Like any basic content management system, templates control the content presentation layer for all pages published by Movable Type. The templates provide a generic framework of content which is consistent between all pages published with the template in addition to placeholders for variable content such as user, entry and blog information.
About Movable Type's Templating Language
Presentation is as important as content, so Movable Type's template system allows you to produce pages that showcase your content exactly as you wish. Templates describe where you want to put your content and what that content should look like, using special markers (tags) that are typically mixed with another markup language such as HTML or XML. When you perform a site rebuild, templates are merged with content to create a page that visitors can view in their web browsers. The template engine is crucial to automating this process.
When a new blog is created, it is supplied with its own distinct set of default templates that produce the files listed in the previous section. Weblog Administrators or any user with template management privileges can view and edit these templates.

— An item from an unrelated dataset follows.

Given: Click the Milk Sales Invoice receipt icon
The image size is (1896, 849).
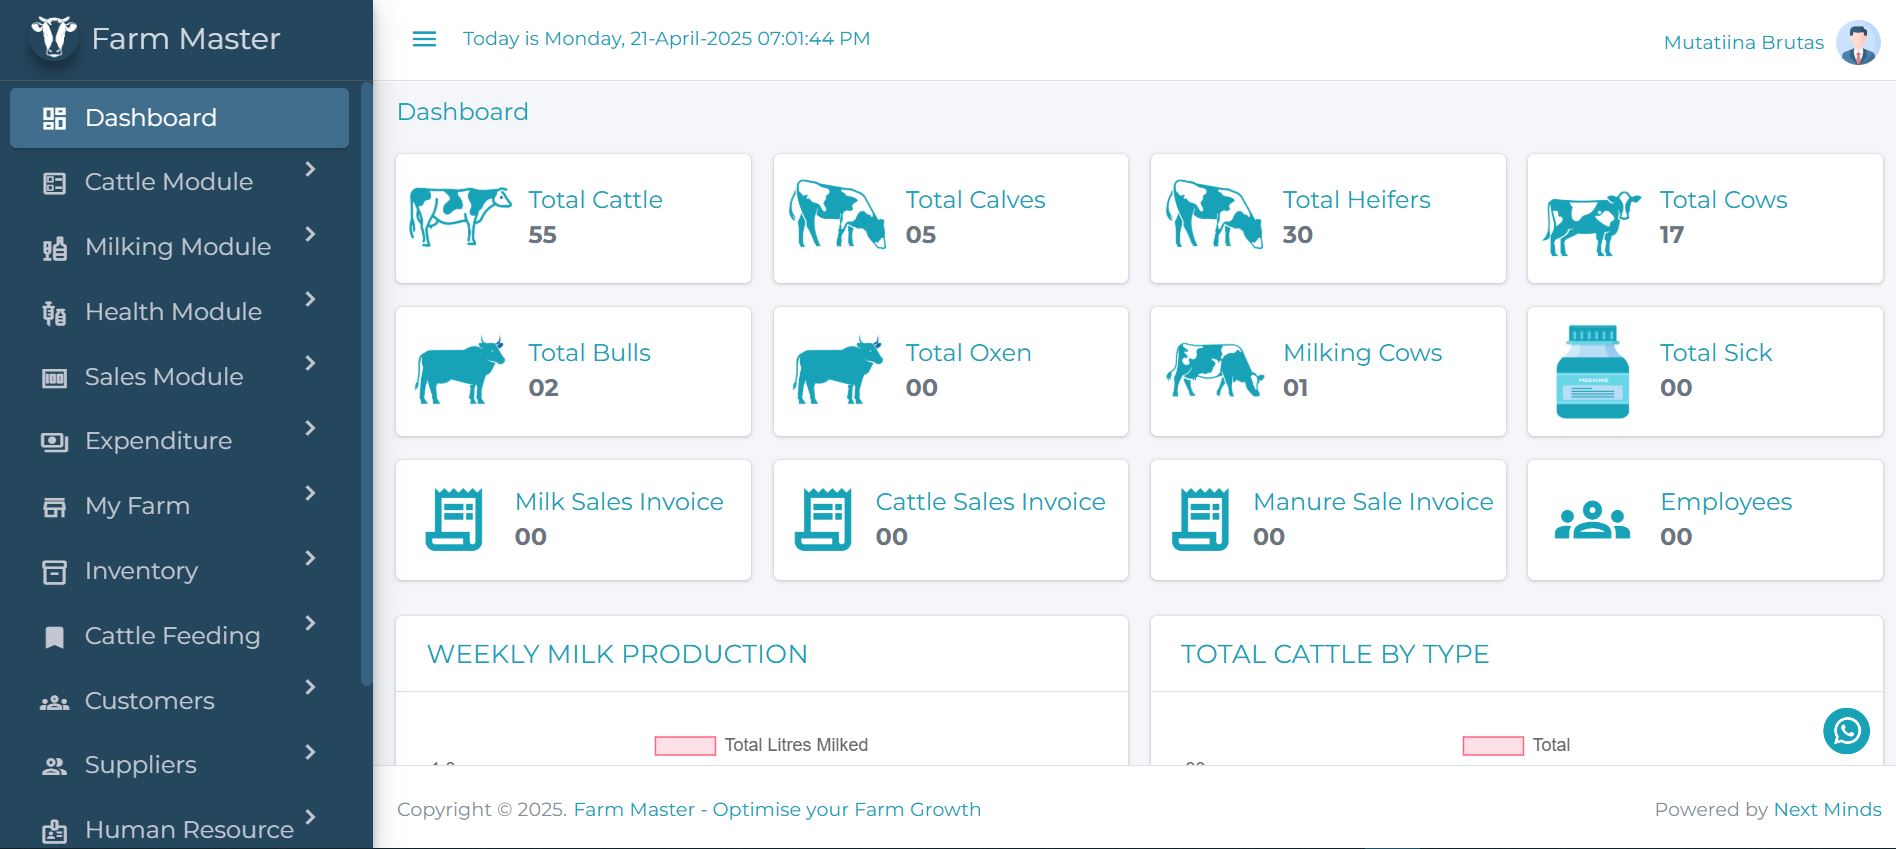Looking at the screenshot, I should tap(454, 520).

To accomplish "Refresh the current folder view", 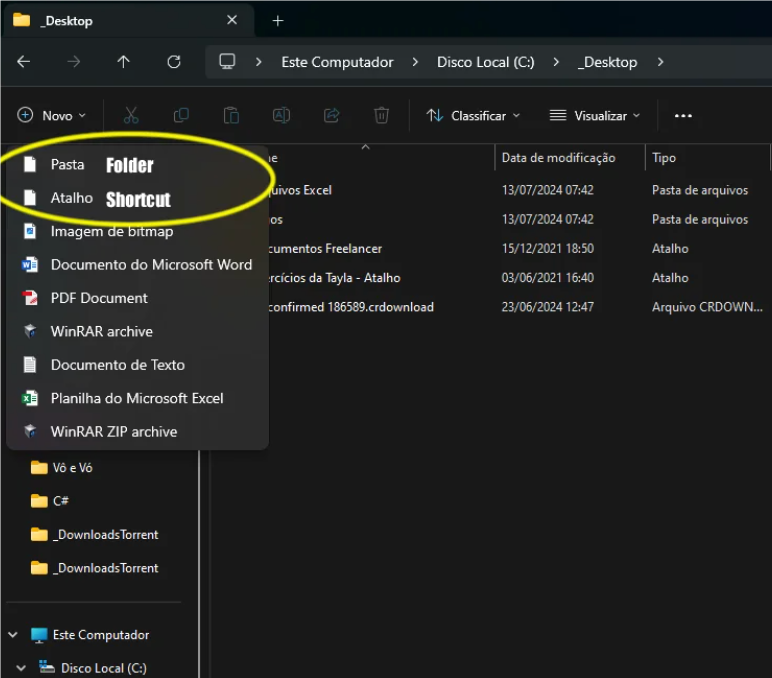I will [174, 62].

Most of the non-variable content in the templates is comprised of basic HTML tags (or XML for feeds) and surrounding text. The areas for insertion of variable content are marked by Movable Type template tags. These tags are very similar in their appearance and function to HTML tags, giving template designers a familiar set of tools to work with and eliminating the need to learn an additional programming language just to change the display of the entries on a blog.
The familiarity of the template tags combined with a model of separation of content and presentation allows for both the push-button publishing ease-of-use and ultimate control over the final published product for which Movable Type has always been known.

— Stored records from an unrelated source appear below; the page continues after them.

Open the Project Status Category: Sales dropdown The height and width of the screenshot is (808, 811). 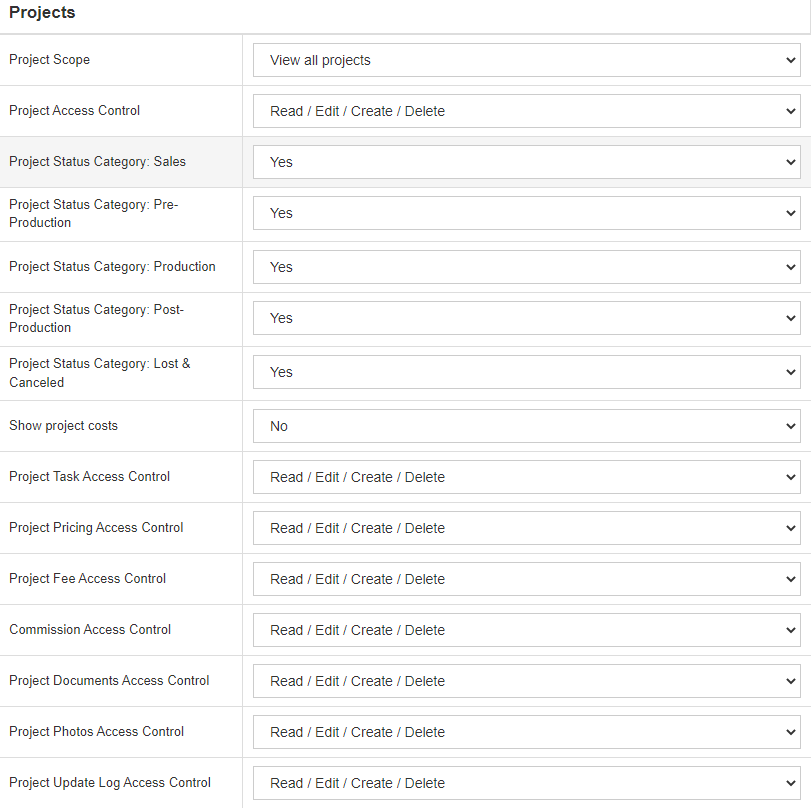pyautogui.click(x=525, y=161)
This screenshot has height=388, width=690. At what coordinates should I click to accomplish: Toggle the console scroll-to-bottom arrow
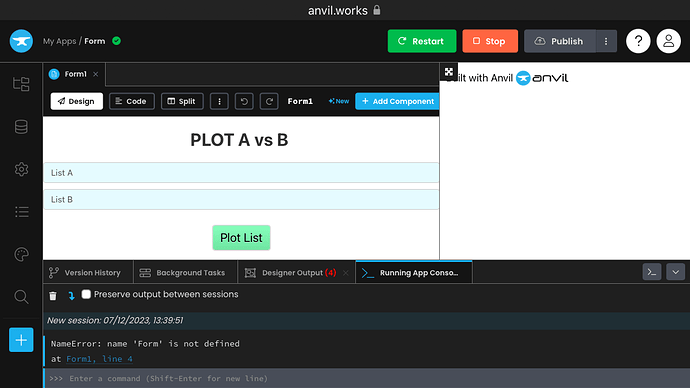[71, 296]
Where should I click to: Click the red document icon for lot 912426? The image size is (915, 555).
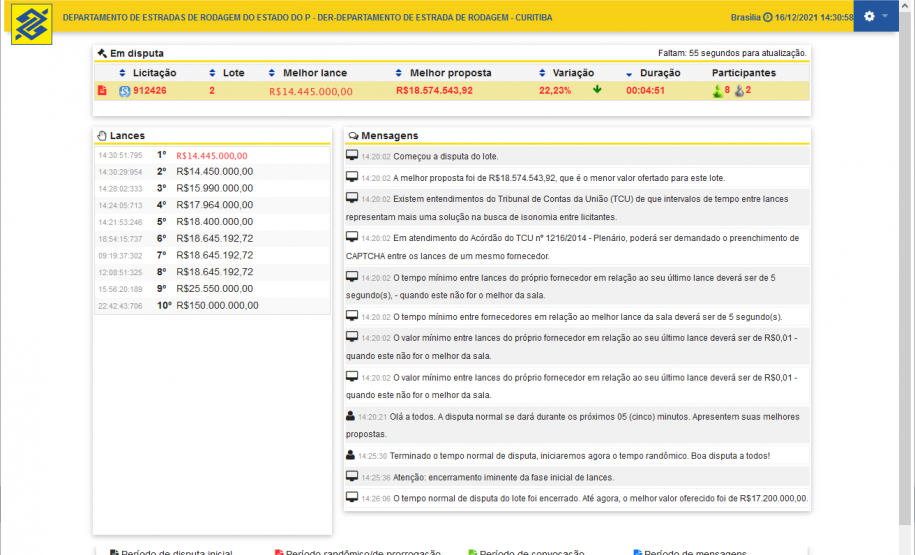pyautogui.click(x=101, y=91)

Overviews and Introductions
- What's new for templates in MT4
- Overview of Movable Type template tags
- Overview of Movable Type's template types
Template Sets
Upgrading Templates
Editing and Managing Templates
- Using Shared Templates
- Managing the templates for your blog
- Refreshing your blog's templates from the system defaults
- Creating Comment Feeds
- Template Loop Meta Variables
- Variable Interpolation
- Archive Template Variables
- Aggregating content of multiple blogs in one template using MultiBlog
0 User Contributed Notes
The default templates are no use to me as I need to create more bespoke designs but I don't want to discard them and start from scratch as there is some very clever stuff in the way that they are modularised so that one template serves several different purposes and they modify themselves depending upon how they are being used. I'd like to retain some of these features so I'm having to take them apart bit by bit and find out what does what, which is OK but it's slow. Is there a guide to how they work?
As timfel asked above, it would be great to have some more detail on how to change a basic MT4 default template. Also, it would be great to have some instructions on how to copy a default template with a new name so we can bootstrap from an existing template without messing it up.

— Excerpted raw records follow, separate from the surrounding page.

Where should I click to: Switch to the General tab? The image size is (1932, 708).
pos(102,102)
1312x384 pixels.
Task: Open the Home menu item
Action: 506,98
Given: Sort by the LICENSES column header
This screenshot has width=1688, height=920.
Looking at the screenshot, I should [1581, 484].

@Alberto - That capability does not exist yet. It must be done manually. But I hear there is a plugin called Template Exporter and another called Template Importer that could help achieve that you are describing. Check mt-hacks.com for them.
I notice there's a conspicuous lack of a link to pages on the Widgets and Widget Sets in MT4. I'm loving the attempts in 4.01 beta 2 to make the system more user-friendly, and widgets are a big part of that. Please tell me more about them!
We're starting to get together some good resources on the default templates. Take a look at the extensively-updated mt:Entries docs, MT4's comment templates for MT3 users, and MT4's main index default templates, which are all works in progress, but should provide a good place to start.
Following on from timfel: I love the new modular design as much as the next mildly obssessive compulsive designer, but it's quite a bit of work deconstructing it.
However, I did find this, which I think is exactly the kind of thing we clamour for:
http://pics.livejournal.com/chasethestars/pic/000g2exs.gif
It's not for MT4, but it looks like the same scheme was used, so it might help.
The image linked to above came from the following page, which explains a few other things, although it's really about LiveJournal, VOX and Expressive.
http://community.livejournal.com/lj_design/8831.html?thread=1192575
@Brad, that diagram you linked looks interesting. It would be great to have something similar for MT4 as templates/themes are quite confusing when you're coming into MT for the first time.
I'm actually working on a diagram like that. Will have it up soon.
All I want to know is how to have a two column blog. The search produces nothing. I search on the MTSetVar info in the Main Index template and get nothing about what any of those variables mean.
The provided main index template is three column, but I don't know how to set or unset that. There's no explication anywhere of simple stuff like that, just incredible long lists of stuff to run through with the majority of it useless unless you are building a huge site.
All I want to do is have a few blogs on the site linked above. Since I have a template, that shouldn't be too hard. But apparently it is.
I loved MT up until 3.x, but this is frustrating as all get out.
Has anyone else noticed that the search function for this site is not accurate or complete?
I now know that the # of columns is set in the body tag, but can't figure out how to do it. Any help?